:: Selezione ::
━━━━━━━━━━

Casello di Guardia
Porcia (PN)
via Pellegrini
0434 922629

Nicolas Vavassori e Liuba Giro
dal 7/11/2009 al 21/11/2009
inaugurazione ore 11
349 8602251

Segnalato da

Casello di Guardia



approfondimenti

Nicolas Vavassori
Liuba Giro



 
calendario eventi  :: 




7/11/2009

Nicolas Vavassori e Liuba Giro

Casello di Guardia, Porcia (PN)

Giro in Vavassori. Liuba Giro con la sua pittura interroga il corpo femminile, la sensualita' e l'armonia fisica. Vavassori riempie tele, sculture, installazioni e design approdando a un'arte totale.


comunicato stampa

La nostra società composta da uomini semplici e virtuosi, da uomini scaltri e furbi, da uomini buoni e cattivi, da città devastate dalle guerre, da città invase da problemi politici e da delinquenza, sono alcune delle tematiche su cui si basa tutto lo studio dell’artista Nicolas Vavassori. Con la sua mano, per alcuni versi pesante ma sempre coerente di tutto quello che ci circonda, esprime nella maniera più personale possibile il nostro mondo contemporaneo. Un’artista che riempie tele, sculture, installazioni e design approdando a un’arte totale, detta “Total-art”. Nicolas apporta innovazione, accosta materiale di scarto per dare vita alle sue opere, per far si che si animino e ci animino quando vi ci troviamo di fronte. Lo spettatore non potrà non soffermarsi davanti alla sua scultura e pittura e cercare di vedere la propria comunità e quello che la televisione ci trasmette giorno dopo giorno; in alcuni casi rappresenta le sue creature in chiave ironica e ludica, altre volte in modo da farci riflettere e pensare sul problema che affligge l’umanità. Proprio a proposito di questo va sicuramente menzionata l’opera “Tre religioni” composta da ben 5700 soldatini (ognuno di loro è pronto a svolgere il ruolo di difesa per la propria religione) ma allo stesso tempo il cristianesimo, l’ebraismo e l’islamismo arrivano ad essere vicine e a dialogare tra loro. Secondo Nicolas non è possibile ammettere che la religione sia motivo di odio, di guerra e di morte, e che la strumentalizzazione religiosa ha già portato a troppi misfatti. Non è tollerabile che la cupidigia e la follia umana vengano giustificate in nome di una qualsiasi di queste religioni. Dobbiamo trovare la forza di spezzare il circolo vizioso dell’odio e cercare una dura riconciliazione tra mondi, che pur sembrando diversi, hanno in verità molto in comune a cominciare da un unico Dio.

━━━━━━━━━━

:: Compiti da svolgere ::
(A) Nella selezione, quanti soldatini compongono l'opera "Tre religioni"?
(B) Per favore, riproduci dalla selezione tutto ciò che va da "Giro in Vavassori." fino a "a un'arte totale.".

:: Dati riportati ::

━━━━━━━━━━

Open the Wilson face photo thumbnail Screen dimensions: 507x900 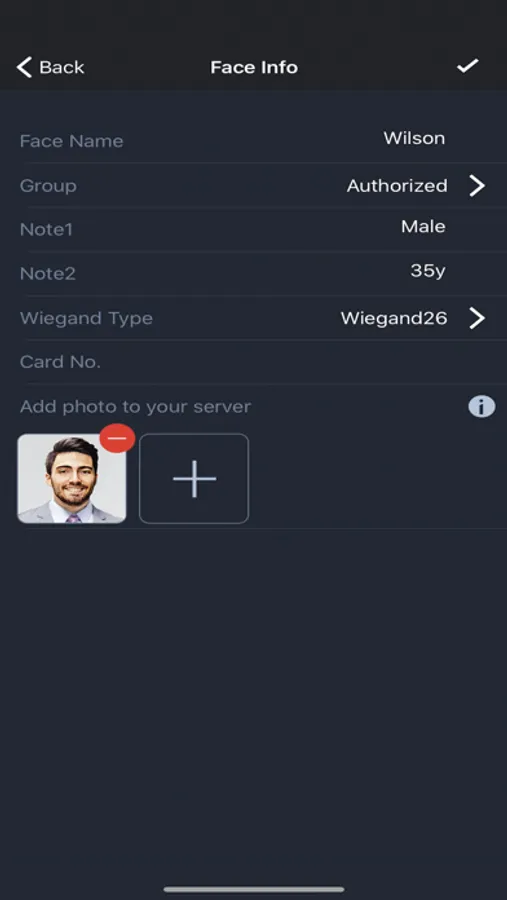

━━━━━━━━━━

:: Risultati in ordine ::
(A) 5700 soldatini.

(B)
Giro in Vavassori. Liuba Giro con la sua pittura interroga il corpo femminile, la sensualita' e l'armonia fisica. Vavassori riempie tele, sculture, installazioni e design approdando a un'arte totale.